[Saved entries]
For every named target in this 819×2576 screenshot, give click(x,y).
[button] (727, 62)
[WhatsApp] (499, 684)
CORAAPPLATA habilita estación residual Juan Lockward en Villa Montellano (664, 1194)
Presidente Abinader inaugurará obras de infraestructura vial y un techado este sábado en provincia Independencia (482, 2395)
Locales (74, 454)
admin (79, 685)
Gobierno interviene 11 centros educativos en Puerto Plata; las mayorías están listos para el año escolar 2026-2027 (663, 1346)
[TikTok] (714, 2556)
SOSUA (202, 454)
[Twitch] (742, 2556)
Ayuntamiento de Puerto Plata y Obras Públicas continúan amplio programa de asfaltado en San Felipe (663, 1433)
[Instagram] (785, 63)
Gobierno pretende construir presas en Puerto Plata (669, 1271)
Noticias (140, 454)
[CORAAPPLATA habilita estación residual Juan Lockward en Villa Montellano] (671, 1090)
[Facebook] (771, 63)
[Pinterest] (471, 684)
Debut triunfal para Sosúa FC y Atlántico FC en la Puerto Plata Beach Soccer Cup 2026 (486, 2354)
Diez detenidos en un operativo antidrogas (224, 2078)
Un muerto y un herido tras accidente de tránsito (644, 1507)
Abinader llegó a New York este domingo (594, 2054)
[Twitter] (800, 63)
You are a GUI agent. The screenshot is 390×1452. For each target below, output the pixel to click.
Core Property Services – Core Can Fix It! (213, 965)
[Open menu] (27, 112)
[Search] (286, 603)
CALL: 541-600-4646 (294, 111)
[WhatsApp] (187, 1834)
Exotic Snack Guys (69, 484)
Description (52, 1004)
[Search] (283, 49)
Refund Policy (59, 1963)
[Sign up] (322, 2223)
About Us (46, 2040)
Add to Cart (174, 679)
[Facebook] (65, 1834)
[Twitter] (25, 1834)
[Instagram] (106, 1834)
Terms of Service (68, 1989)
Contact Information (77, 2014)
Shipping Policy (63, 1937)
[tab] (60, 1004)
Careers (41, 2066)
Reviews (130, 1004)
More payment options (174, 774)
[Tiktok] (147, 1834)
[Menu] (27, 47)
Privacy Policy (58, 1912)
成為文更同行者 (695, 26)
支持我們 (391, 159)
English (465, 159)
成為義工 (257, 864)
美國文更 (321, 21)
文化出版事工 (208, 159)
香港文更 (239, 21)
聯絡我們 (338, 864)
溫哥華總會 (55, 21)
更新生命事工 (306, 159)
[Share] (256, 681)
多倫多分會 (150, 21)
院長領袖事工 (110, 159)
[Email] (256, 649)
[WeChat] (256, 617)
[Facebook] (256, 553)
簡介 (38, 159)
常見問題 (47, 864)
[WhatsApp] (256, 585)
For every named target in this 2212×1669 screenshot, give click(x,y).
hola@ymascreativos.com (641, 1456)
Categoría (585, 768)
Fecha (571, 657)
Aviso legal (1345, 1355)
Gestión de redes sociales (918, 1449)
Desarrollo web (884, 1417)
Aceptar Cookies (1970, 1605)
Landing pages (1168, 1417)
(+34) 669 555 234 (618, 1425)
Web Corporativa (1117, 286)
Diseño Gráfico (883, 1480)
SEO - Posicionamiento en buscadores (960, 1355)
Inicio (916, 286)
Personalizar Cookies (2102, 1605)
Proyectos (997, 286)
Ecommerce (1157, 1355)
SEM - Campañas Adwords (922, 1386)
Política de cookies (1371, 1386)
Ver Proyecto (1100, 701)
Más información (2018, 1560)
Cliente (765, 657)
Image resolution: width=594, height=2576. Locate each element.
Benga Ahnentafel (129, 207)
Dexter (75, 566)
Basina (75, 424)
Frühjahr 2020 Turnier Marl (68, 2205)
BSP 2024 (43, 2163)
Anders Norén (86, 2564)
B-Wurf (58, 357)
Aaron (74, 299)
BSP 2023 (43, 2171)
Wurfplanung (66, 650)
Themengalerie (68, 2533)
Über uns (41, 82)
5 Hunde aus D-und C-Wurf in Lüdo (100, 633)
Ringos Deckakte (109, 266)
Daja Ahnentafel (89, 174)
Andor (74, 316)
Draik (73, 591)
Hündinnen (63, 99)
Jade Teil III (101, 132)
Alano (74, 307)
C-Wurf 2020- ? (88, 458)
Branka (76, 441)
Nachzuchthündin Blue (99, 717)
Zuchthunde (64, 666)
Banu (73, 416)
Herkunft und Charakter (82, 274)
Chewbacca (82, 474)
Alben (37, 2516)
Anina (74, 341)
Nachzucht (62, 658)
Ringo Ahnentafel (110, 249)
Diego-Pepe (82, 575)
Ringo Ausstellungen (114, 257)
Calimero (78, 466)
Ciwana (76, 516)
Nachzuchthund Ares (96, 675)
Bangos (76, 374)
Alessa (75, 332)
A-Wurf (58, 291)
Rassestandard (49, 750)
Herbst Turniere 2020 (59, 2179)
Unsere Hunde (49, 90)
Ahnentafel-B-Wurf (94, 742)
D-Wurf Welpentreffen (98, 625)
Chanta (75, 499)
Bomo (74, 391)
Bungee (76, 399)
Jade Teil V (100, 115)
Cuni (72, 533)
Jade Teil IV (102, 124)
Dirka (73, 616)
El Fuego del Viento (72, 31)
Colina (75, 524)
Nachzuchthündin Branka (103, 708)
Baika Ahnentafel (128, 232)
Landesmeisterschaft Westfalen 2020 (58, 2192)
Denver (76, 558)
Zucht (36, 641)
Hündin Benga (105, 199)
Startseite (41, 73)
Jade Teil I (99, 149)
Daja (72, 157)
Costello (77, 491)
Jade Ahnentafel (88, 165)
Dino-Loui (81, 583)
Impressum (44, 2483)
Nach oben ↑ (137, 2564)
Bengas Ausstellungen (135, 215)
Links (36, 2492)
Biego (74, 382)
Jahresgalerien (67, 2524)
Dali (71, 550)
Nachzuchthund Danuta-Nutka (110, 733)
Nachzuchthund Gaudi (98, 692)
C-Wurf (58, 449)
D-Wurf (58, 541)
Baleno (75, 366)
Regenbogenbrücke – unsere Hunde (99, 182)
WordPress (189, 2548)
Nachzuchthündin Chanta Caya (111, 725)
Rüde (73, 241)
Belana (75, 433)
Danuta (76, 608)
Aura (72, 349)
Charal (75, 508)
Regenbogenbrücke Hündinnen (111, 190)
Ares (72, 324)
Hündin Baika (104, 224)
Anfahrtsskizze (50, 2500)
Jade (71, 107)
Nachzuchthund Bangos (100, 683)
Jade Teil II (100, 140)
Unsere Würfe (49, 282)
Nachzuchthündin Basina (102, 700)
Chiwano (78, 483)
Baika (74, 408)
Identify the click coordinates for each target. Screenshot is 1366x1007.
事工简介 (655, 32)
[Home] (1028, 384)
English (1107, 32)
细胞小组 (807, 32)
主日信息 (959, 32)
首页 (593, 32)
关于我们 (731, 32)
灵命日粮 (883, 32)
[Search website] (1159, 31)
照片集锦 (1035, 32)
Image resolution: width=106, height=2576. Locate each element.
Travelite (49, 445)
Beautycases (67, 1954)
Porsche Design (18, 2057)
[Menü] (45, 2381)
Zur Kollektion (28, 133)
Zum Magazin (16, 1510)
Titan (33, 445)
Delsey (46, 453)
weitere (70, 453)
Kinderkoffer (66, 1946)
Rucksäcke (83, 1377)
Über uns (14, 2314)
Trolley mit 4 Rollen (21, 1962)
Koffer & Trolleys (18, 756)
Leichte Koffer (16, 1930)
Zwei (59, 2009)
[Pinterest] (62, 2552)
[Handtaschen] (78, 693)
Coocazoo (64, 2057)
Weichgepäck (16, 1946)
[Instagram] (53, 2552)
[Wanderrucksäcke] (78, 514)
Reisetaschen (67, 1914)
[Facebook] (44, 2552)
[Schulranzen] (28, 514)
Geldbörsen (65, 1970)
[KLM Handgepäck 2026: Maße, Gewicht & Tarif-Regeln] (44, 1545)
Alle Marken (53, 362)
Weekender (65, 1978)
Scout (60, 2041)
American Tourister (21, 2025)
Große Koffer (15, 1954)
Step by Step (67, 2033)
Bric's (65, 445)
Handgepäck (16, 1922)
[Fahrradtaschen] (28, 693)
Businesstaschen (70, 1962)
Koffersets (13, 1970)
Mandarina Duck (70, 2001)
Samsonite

- _WORK INSTRUCTION_:
An exact copy of the lines above, from the one containing "Cliente (765, 657)" through the one containing "Ringo Ausstellungen (114, 257)", is the whole of the answer.

- _RESPONSE FOR THIS EXERCISE_:
Cliente (765, 657)
Image resolution: width=594, height=2576. Locate each element.
Benga Ahnentafel (129, 207)
Dexter (75, 566)
Basina (75, 424)
Frühjahr 2020 Turnier Marl (68, 2205)
BSP 2024 (43, 2163)
Anders Norén (86, 2564)
B-Wurf (58, 357)
Aaron (74, 299)
BSP 2023 (43, 2171)
Wurfplanung (66, 650)
Themengalerie (68, 2533)
Über uns (41, 82)
5 Hunde aus D-und C-Wurf in Lüdo (100, 633)
Ringos Deckakte (109, 266)
Daja Ahnentafel (89, 174)
Andor (74, 316)
Draik (73, 591)
Hündinnen (63, 99)
Jade Teil III (101, 132)
Alano (74, 307)
C-Wurf 2020- ? (88, 458)
Branka (76, 441)
Nachzuchthündin Blue (99, 717)
Zuchthunde (64, 666)
Banu (73, 416)
Herkunft und Charakter (82, 274)
Chewbacca (82, 474)
Alben (37, 2516)
Anina (74, 341)
Nachzucht (62, 658)
Ringo Ahnentafel (110, 249)
Diego-Pepe (82, 575)
Ringo Ausstellungen (114, 257)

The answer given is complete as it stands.